Separate data, also released by the Office for National Statistics, showed the number of employees on company payrolls in December was down 2.7% on a year earlier and 828,000 lower than at the start of the pandemic in February.
British unemployment has been kept down by the government’s Job Retention Scheme, which supported 2.4 million jobs as of Oct. 31, down from a peak of 8.9 million in May.
The programme is Britain’s most expensive COVID economic support measure, costing 46.4 billion pounds ($63 billion) up to mid-December, and is due to end on April 30.
Finance minister Rishi Sunak will set out future job support measures at his annual budget on March 3. Rising COVID cases last year repeatedly forced him to scrap plans to end the Job Retention Scheme.
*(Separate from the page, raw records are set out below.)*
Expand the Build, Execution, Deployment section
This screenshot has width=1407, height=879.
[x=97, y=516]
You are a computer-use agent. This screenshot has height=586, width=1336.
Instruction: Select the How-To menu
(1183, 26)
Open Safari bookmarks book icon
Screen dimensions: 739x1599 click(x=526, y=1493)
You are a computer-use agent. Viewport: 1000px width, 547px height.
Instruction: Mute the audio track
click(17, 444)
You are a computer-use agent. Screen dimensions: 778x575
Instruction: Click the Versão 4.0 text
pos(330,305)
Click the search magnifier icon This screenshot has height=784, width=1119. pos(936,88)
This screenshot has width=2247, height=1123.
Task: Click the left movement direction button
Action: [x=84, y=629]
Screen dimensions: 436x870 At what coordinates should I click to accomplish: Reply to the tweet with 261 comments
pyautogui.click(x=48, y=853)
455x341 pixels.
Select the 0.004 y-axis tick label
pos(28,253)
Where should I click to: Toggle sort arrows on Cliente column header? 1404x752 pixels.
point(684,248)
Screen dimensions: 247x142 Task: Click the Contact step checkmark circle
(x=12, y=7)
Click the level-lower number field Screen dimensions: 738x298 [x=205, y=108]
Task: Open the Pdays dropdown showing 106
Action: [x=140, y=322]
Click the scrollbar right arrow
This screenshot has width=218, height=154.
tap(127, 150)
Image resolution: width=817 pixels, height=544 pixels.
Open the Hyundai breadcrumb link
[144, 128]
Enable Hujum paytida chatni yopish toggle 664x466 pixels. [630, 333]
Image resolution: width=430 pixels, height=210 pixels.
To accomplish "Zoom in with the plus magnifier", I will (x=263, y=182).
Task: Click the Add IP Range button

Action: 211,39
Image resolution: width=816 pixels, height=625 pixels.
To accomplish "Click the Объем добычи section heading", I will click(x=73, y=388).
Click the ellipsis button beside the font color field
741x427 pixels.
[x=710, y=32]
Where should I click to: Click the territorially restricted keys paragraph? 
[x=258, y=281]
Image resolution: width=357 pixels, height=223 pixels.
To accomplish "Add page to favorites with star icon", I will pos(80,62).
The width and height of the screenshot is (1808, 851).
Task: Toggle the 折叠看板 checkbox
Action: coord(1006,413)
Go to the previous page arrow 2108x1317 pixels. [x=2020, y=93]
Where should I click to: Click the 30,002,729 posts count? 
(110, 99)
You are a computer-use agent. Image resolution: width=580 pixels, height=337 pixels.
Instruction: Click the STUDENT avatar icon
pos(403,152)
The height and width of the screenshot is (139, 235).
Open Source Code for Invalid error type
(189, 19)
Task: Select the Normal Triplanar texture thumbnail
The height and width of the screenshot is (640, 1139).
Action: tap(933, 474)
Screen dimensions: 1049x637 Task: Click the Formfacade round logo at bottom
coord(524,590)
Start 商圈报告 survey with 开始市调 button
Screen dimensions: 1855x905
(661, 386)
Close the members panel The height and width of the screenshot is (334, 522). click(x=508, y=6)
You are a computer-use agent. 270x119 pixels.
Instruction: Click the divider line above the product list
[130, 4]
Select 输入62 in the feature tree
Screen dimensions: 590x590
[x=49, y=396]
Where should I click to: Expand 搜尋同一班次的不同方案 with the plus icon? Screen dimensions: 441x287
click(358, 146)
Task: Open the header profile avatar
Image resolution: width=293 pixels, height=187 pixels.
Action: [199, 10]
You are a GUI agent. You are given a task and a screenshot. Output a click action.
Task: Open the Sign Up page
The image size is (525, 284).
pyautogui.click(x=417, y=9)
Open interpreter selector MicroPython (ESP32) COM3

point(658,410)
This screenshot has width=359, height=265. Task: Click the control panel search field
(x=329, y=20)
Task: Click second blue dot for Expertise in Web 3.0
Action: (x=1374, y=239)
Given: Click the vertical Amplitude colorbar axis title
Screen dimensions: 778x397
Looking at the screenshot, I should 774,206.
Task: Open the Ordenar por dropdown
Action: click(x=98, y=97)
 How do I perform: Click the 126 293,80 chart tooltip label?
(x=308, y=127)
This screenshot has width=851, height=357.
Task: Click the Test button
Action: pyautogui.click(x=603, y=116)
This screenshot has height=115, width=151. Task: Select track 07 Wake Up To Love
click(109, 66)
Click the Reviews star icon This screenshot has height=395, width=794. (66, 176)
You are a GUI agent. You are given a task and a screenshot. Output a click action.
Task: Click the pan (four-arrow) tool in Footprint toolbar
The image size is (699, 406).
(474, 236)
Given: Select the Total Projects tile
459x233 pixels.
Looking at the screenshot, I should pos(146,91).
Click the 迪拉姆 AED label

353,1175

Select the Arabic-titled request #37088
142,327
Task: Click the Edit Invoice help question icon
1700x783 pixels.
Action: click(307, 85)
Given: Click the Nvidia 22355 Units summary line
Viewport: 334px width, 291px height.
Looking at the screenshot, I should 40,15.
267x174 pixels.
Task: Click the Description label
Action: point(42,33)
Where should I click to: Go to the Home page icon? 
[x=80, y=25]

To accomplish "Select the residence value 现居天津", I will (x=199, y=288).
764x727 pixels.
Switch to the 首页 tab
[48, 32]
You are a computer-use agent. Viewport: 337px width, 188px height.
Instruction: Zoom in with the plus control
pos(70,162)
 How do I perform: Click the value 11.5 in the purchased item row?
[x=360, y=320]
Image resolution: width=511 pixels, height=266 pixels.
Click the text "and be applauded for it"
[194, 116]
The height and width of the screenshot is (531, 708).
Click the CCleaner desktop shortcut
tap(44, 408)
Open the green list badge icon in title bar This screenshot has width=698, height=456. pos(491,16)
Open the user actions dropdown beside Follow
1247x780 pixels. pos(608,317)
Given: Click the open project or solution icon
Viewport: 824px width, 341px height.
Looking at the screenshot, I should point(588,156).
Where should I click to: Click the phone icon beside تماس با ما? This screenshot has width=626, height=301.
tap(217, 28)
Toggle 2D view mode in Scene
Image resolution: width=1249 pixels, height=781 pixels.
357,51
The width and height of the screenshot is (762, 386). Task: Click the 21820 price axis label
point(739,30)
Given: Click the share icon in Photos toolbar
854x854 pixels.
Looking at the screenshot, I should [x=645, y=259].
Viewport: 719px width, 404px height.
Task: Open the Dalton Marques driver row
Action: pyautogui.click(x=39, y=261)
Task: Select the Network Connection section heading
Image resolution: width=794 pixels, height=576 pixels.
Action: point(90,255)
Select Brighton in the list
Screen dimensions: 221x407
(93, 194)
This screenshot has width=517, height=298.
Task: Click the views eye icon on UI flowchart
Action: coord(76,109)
“This crisis has gone on far longer than any of us hoped – and every job lost as a result is a tragedy,” Sunak said after Tuesday’s data.
“Whilst the NHS (National Health Service) is working hard to protect people with the vaccine we’re throwing everything we’ve got at supporting businesses, individuals and families.”
Friday’s data showed that the number of people in employment dropped 88,000 in the three months to the end of November, a smaller fall than the 100,000 drop forecast by economists in a Reuters poll.
The jobless rate was below the 5.1% poll forecast.
Bank of England Governor Andrew Bailey said this month that he believed the underlying jobless rate was higher, as the official definition excludes people without work who have temporarily postponed their job search due to the pandemic.
Britain went into a new COVID lockdown on Jan. 5 due to a rapidly rising death toll that is now close to 100,000, the highest in Europe.